Data Science, Machine Learning

Machine Learning Notebooks Collection

This post aims to share my Machine Learning notebooks. There are three types of Machine Learning for predicting structured tabular data: (1) supervised learning, (2) unsupervised learning, and (3) reinforcement learning. A supervised learning objective is to build a prediction model from a training dataset to predict an unseen test dataset. Supervised learning can solve regression tasks (for continuous output) and classification tasks (for categorical output). Unsupervised learning aims to learn the dataset patterns to simplify the information by clustering and dimensionality reduction. Cluster analysis groups observations into some clusters according to the similarity of their features. Dimensionality reduction reduces the number of dataset dimensions or features. Previously, I have written a post on basic Machine Learning here.

Fig. 1 Machine Learning illustration
Fig. 2 Machine Learning for tabular data

This post will start by demonstrating Supervised Learning for regression and classification. The following table shows the link to my notebook collection for each Machine Learning problem by building commonly used Machine Learning algorithms using Python. After understanding the problem statement and the provided dataset, each notebook continues with performing simple data pre-processing, such as feature generation, feature selection, or feature extraction, and feature scaling.

TasksScorerNotebook
RegressionRMSE, MAE, RRegression
Binary classificationAccuracy, F1-scoreBinary Classification
Binary classification (with probability)AUC, accuracy, F1-scoreBinary Classification
Multi-class classificationAccuracy, F1-scoreMulti-class Classification
Multi-label classificationcoming soon
AutoML for Regression RMSE, MAE, R Part 1, Part 2
AutoML for Classification Accuracy, F1-score Part 1, Part 2
Clusteringcoming soon
Dimensionality reductioncoming soon
Reinforcement learningcoming soon
Table 1 Machine Learning Notebooks collection

Regression

The regression notebook predicts house prices using the algorithms: (1) Linear Regression, (2) Ridge Regression, (3) Lasso Regression, (4) Elastic-net, (5) K Nearest Neighbors, (6) Support Vector Machine, (7) Decision Tree, (8) Random Forest, (9) Gradient Boosting Machine (GBM), (10) Light GBM, (11) Extreme Gradient Boosting (XGBoost), and (12) Neural Network (Deep Learning). Each algorithm is applied with hyperparameter-tuning with 5-fold cross-validation. The scorer metrics are Root Mean Squared Error (RMSE), Mean Absolute Error (MAE), and correlation coefficient between the predicted and true target values (R). The predicted and true values are visualized in a scatter plot.

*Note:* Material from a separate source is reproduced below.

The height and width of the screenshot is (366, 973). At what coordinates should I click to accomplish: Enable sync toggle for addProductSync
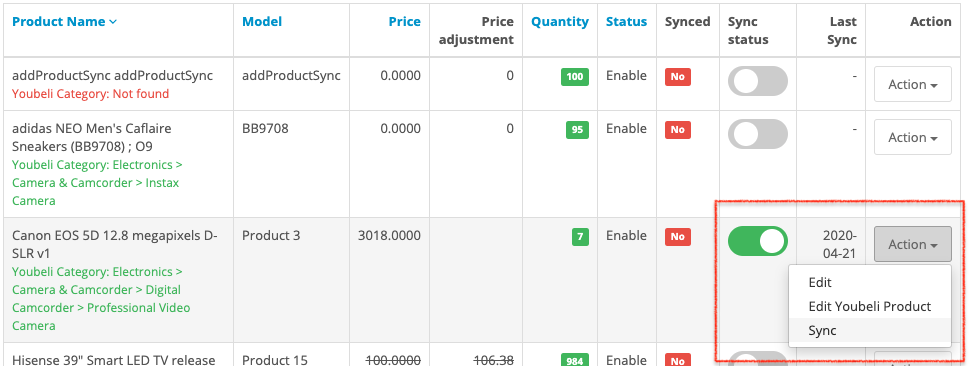click(x=758, y=81)
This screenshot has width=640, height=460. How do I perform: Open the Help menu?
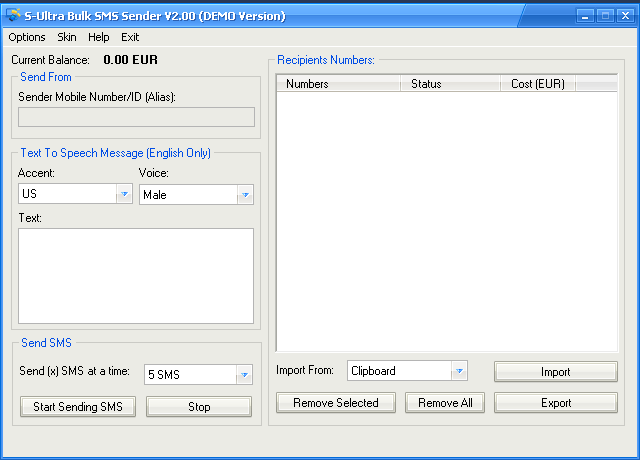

Machine Learning is not only about making predictions. There can be other goals in performing it, like how each feature affects the output value. Algorithms that create equations, such as Linear Regression, Ridge Regression, and Lasso Regression, have coefficients or slopes for the features. Tree-based algorithms, like Decision Tree, GBM, and XGBoost, have feature importances.

Classification

There are three types of classification. Binary classification requires the models to predict the output into only 2 classes, for example, true or false. If the predicted observation is not true, then it is false. The scorer metrics are accuracy and F1-score (including precision and recall). The above notebook uses the algorithms: (1) Logistic Regression, (2) Naive Bayes, (3) K Nearest Neighbors, (4) Support Vector Machine, (5) Decision Tree, (6) Random Forest, (7) Gradient Boosting Machine, (8) Light GBM, (9) Extreme Gradient Boosting, and (10) Neural Network (Deep Learning) to predict whether every passenger survived from Titanic.

Binary classification also can predict the probability of the output. For instance, if the predicted probability of true is 0.8, it means that it has a 0.2 chance of being false. The scorer for probability prediction is Area Under the ROC Curve (AUC). The above notebook creates models to predict the probability of whether each location, date, and time was in high traffic or not. The result of binary classification can be shown in a confusion matrix. A confusion matrix is a matrix with 2 columns and 2 rows showing the count of true positive, true negative, false positive, and false negative.

Multi-class is similar to binary classification, except for it has more than two output classes to predict. The scorer metric is also accuracy. The probability for the multiple classes also can be predicted. It is called multi-label classification. Just like in regression models, classification models also can be analyzed further by examining the feature coefficients and feature importances.

Automated Machine Learning (AutoML) for Regression and Classification

AutoML is Machine Learning libraries which can do model creation and selection and hyperparameter-tuning automatically. Some of them can even automatically perform pre-processing, model creation and selection, hyperparameter-tuning, ensemble methods, and summary visualization. They sure save lots of code lines. My notebooks collection provide examples of (1) Auto-Sklearn, (2) Tree-based Pipeline Optimization Tool (TPOT), (3) Hyperopt, (4) AutoKeras, (5) MLJAR, (6) AutoGluon, (7) H2O, (8) PyCaret, and (9) Variant Interpretable Machine Learning (AutoViML).

This post will be updated every time a new relevant notebook is created.